So I've been keeping a closer eye on my setup over the past few weeks now that we're deep into the grey British winter, and something's caught my attention. My Victron SmartSolar 100/30 seems to be tracking noticeably less efficiently when the panels are putting out under about 50W — we're talking the kind of flat, overcast days where the sky is basically one giant grey blanket. I've got two 200W panels wired in series (so 24V nominal array) feeding into a 12V leisure battery bank, and on a good summer day the thing is spot on.
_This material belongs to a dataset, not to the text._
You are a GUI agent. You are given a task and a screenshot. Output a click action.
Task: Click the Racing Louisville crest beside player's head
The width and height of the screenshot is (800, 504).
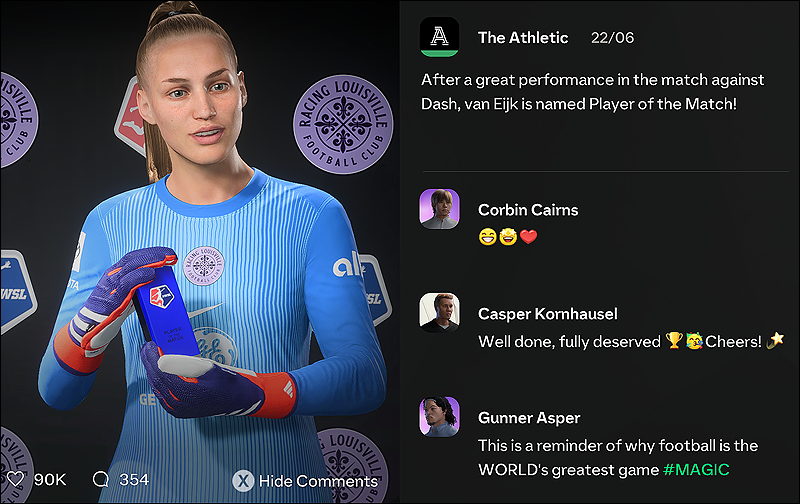(343, 124)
But lately I'm seeing the MPPT hunting around quite a bit before it locks on, and sometimes I wonder if it's even finding the true peak at all.

I've been logging via the VictronConnect app and on some of these dim days I'm pulling maybe 18–22W from conditions where a quick calculation suggests I should be getting closer to 35–40W. That's not a massive loss in absolute terms but over a short winter day it adds up, especially when I'm trying to keep a 200Ah LiFePO4 topped up enough to run a 12V compressor fridge overnight.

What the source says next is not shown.